Vous allez me blâmer de parler de jeu dans une maison où le jeu est inconnu et même interdit. Vous voyez par là quelle mère Dieu vous a donnée, puisqu'elle a appris cette futilité. On dit pourtant que ce jeu est quelquefois permis. Combien il le sera donc pour nous, et comme il nous mènera vite, par l'exercice, à faire mat au divin Roi, qui ne pourra dès lors ni ne voudra nous échapper des mains. La dame est la pièce qui peut faire le plus contre lui, bien que les autres pièces concourent au même effort. Or il n'y a pas de dame qui l'amène à se rendre comme l'humilité. C'est elle qui l'attira du ciel dans le sein de la Vierge ; par elle aussi nous l'attirerons nous-mêmes, et sans qu'il résiste, dans nos âmes. Tenez ceci pour certain : on possède plus ou moins Dieu, suivant qu'on a plus ou moins d'humilité. Car je ne comprends pas qu'il y ait jamais d'humilité sans amour ou amour sans humilité ; et ces deux vertus ne vont jamais non plus sans un absolu détachement des créatures.

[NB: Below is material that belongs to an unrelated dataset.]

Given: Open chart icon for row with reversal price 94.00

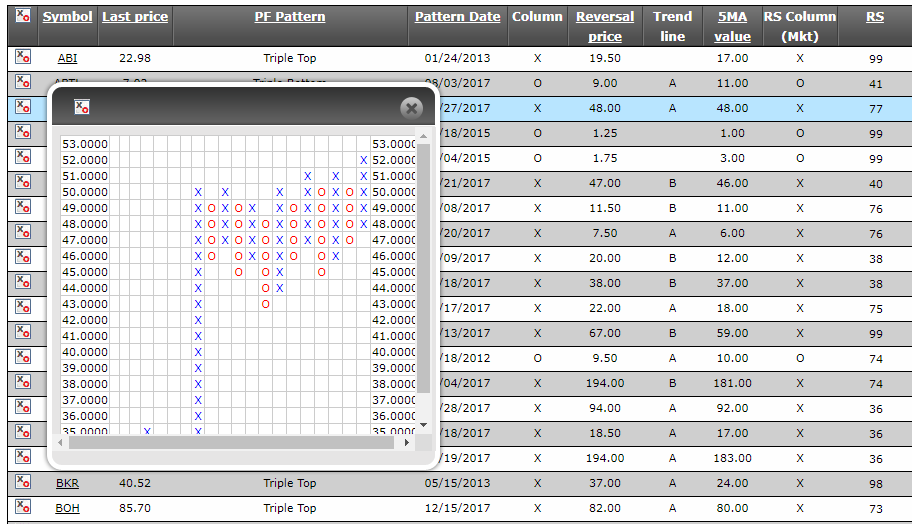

Vous me demandez, mes filles, pourquoi je vous parle de vertus, alors que vous possédez assez de livres sur cette matière et que vous attendez seulement quelque chose sur la contemplation. Je réponds que si vous aviez voulu quelques mots sur la méditation, j'aurais pu y consentir et vous la conseiller à toutes, bien que vous n'ayez pas encore des vertus. La méditation en effet nous aide à les obtenir toutes. C'est un exercice auquel un chrétien doit à tout prix se résoudre ; et il n'est personne, pour perdu qu'il soit, qui doive en négliger la pratique, quand Dieu lui en donne l'idée. J'ai déjà écrit ailleurs sur ce sujet ; beaucoup d'autres l'ont fait aussi, qui savent ce qu'ils écrivent ; car pour mon compte, je l'ignore certainement, Dieu le sait.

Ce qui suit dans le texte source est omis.